The role of tumor microenvironment and immune cell crosstalk in triple-negative breast cancer (TNBC): Emerging therapeutic opportunities

Abstract

Triple-negative breast cancer (TNBC) is an aggressive subtype characterized by its lack of estrogen, progesterone, and HER2 receptors, leading to limited treatment options and poor prognosis. This review synthesizes current research on the tumor microenvironment (TME) and immune cell crosstalk in TNBC to identify emerging therapeutic opportunities. The TME in TNBC is a complex ecosystem comprising immune cells, fibroblasts, and extracellular matrix components, which significantly influence tumor growth and metastasis. Single-cell RNA sequencing reveals T-cell heterogeneity and identifies prognostic genes. Regulatory T cells (Tregs) play a key role in immunosuppression, with thymidine kinase-1 (TK1) identified as a potential therapeutic target. MUC1-C and CXCL9 modulate the TME, impacting T-cell depletion and macrophage differentiation. Spatial analysis highlights the importance of cell-to-cell interactions in predicting recurrence.
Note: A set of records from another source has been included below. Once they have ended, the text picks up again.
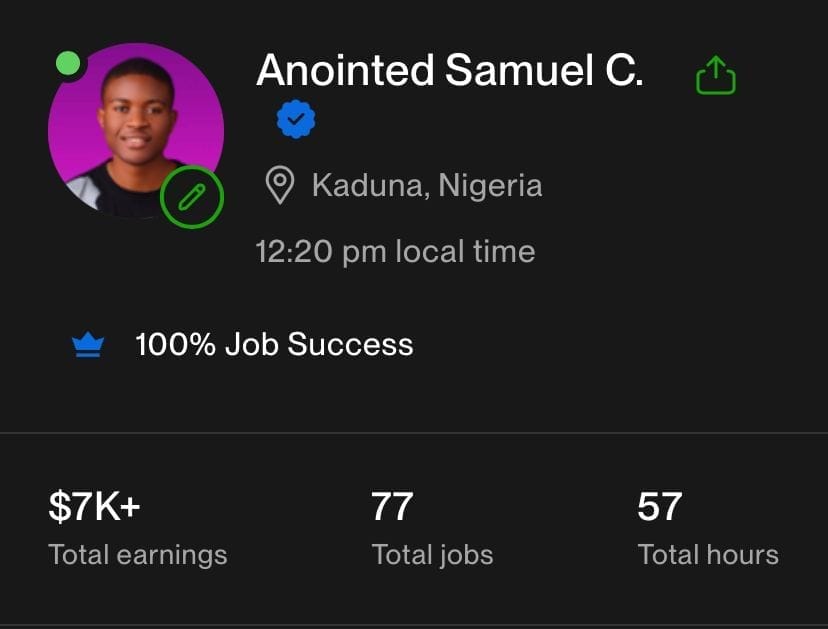The height and width of the screenshot is (629, 828).
Task: Select the 100% Job Success label
Action: 274,345
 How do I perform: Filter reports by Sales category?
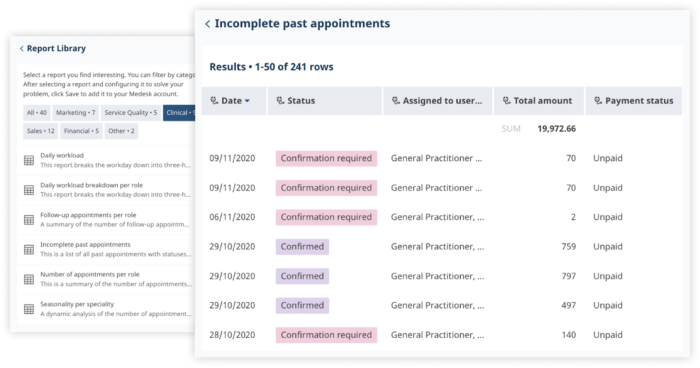coord(41,131)
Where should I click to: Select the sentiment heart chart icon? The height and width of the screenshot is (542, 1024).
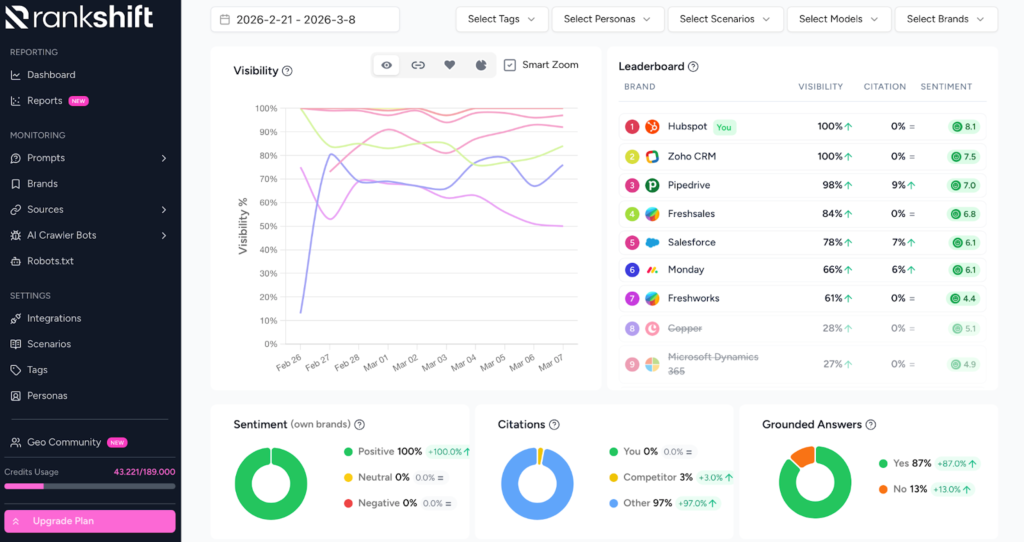(x=449, y=65)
Epithelial-mesenchymal transition (EMT) and thermogenesis also influence the TME, while epigenetic modifications, such as HDAC inhibition, can induce pyroptosis and enhance immune cell recruitment. Integrating genomic information with TME analysis is crucial for developing personalized treatments, considering racial disparities in immune infiltration. Emerging therapies targeting immune checkpoints, modulating Treg activity, and inducing pyroptosis hold promise for improving TNBC patient outcomes. Future research should focus on multi-omics data, spatial transcriptomics, and patient-derived models to refine therapeutic interventions.